__Passage given__:
- - - -
December 07, 2004

Robots and Senior Citizens: A Lethal Combination

Old people and cutting edge technology just don't mix. If you've ever seen grandma fumbling with a remote control... or witnessed grandpa, bewildered at the sight of a newfangled Video Cassette Recorder... you know this to be true. Machines more complicated than... say, a toaster-oven frighten and intimidate the elderly. And thank Vishnu for that! Honestly, do we really want old people putting their wrinkled hands all over our laptops, our PS2s, our Tomahawk Cruise Missiles? Certainly not. In retirement communities across America, masses of cranky, bored senior citizens plot their revenge against the young. You KNOW they're just looking to start something! We can all rest a little easier at night knowing that the technological systems that control the world are totally beyond the comprehension of these elderly troublemakers.

But in the very near future, this easy sleep may be rudely interrupted - interrupted by the sound of chatty robotic killing machines! A mysterious Japanese corporation known as "Dream Supply" intends to train old people in the ways of technology by arming them with a potentially deadly robot called
the "Snuggling Ifbot". Sure, the Snuggling Ifbot doesn't SOUND particularly dangerous.... but don't be fooled by the cutesy moniker. A killing machine by any other name is still a killing machine. Besides, many dangerous technologies are given harmless sounding names to mask their true natures. For instance, North Korea's nuclear program is codenamed "Mr. Fluffy". The Snuggling Ifbot may sound harmless... but it is a snuggling disaster waiting to happen.

According to Dream Supply, the pupose of this robot is to serve as a conversation partner for the elderly: a mechanical friend that alleviates their loneliness and stimulates their minds. The bot has voice synthesis circuitry and a database of millions of word patterns. By engaging its owner in conversation throughout the day, the Snuggling Ifbot helps prevent its elderly owner from slipping into senility. Of course, some might wonder, "If sitting around the house all day talking to an inanimate object ISN'T a sure sign of senility, what IS?" However, those same people will gladly purchase the Ifbot, hoping that the robot will listen to the annoying ramblings of their elderly relatives with a degree of patience and feigned interest they could never seem to muster. In this regard, even CtS must concede that it's a pretty nifty device.
- - - -
__Provided data__:
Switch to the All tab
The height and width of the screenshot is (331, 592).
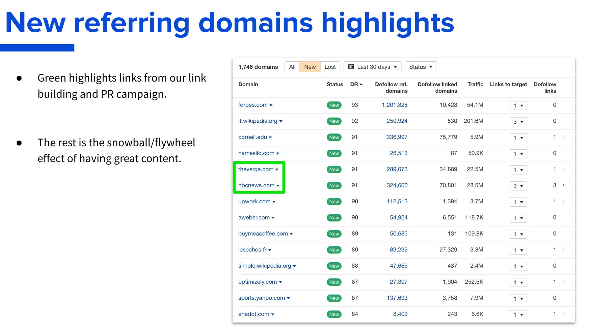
- - - -
__Work to be completed__: Write out the whole piece about the Snuggling Ifbot word for word, from its date to its final sentence. None of these lines are needed here.

__Answer to the exercise__:
December 07, 2004

Robots and Senior Citizens: A Lethal Combination

Old people and cutting edge technology just don't mix. If you've ever seen grandma fumbling with a remote control... or witnessed grandpa, bewildered at the sight of a newfangled Video Cassette Recorder... you know this to be true. Machines more complicated than... say, a toaster-oven frighten and intimidate the elderly. And thank Vishnu for that! Honestly, do we really want old people putting their wrinkled hands all over our laptops, our PS2s, our Tomahawk Cruise Missiles? Certainly not. In retirement communities across America, masses of cranky, bored senior citizens plot their revenge against the young. You KNOW they're just looking to start something! We can all rest a little easier at night knowing that the technological systems that control the world are totally beyond the comprehension of these elderly troublemakers.

But in the very near future, this easy sleep may be rudely interrupted - interrupted by the sound of chatty robotic killing machines! A mysterious Japanese corporation known as "Dream Supply" intends to train old people in the ways of technology by arming them with a potentially deadly robot called
the "Snuggling Ifbot". Sure, the Snuggling Ifbot doesn't SOUND particularly dangerous.... but don't be fooled by the cutesy moniker. A killing machine by any other name is still a killing machine. Besides, many dangerous technologies are given harmless sounding names to mask their true natures. For instance, North Korea's nuclear program is codenamed "Mr. Fluffy". The Snuggling Ifbot may sound harmless... but it is a snuggling disaster waiting to happen.

According to Dream Supply, the pupose of this robot is to serve as a conversation partner for the elderly: a mechanical friend that alleviates their loneliness and stimulates their minds. The bot has voice synthesis circuitry and a database of millions of word patterns. By engaging its owner in conversation throughout the day, the Snuggling Ifbot helps prevent its elderly owner from slipping into senility. Of course, some might wonder, "If sitting around the house all day talking to an inanimate object ISN'T a sure sign of senility, what IS?" However, those same people will gladly purchase the Ifbot, hoping that the robot will listen to the annoying ramblings of their elderly relatives with a degree of patience and feigned interest they could never seem to muster. In this regard, even CtS must concede that it's a pretty nifty device.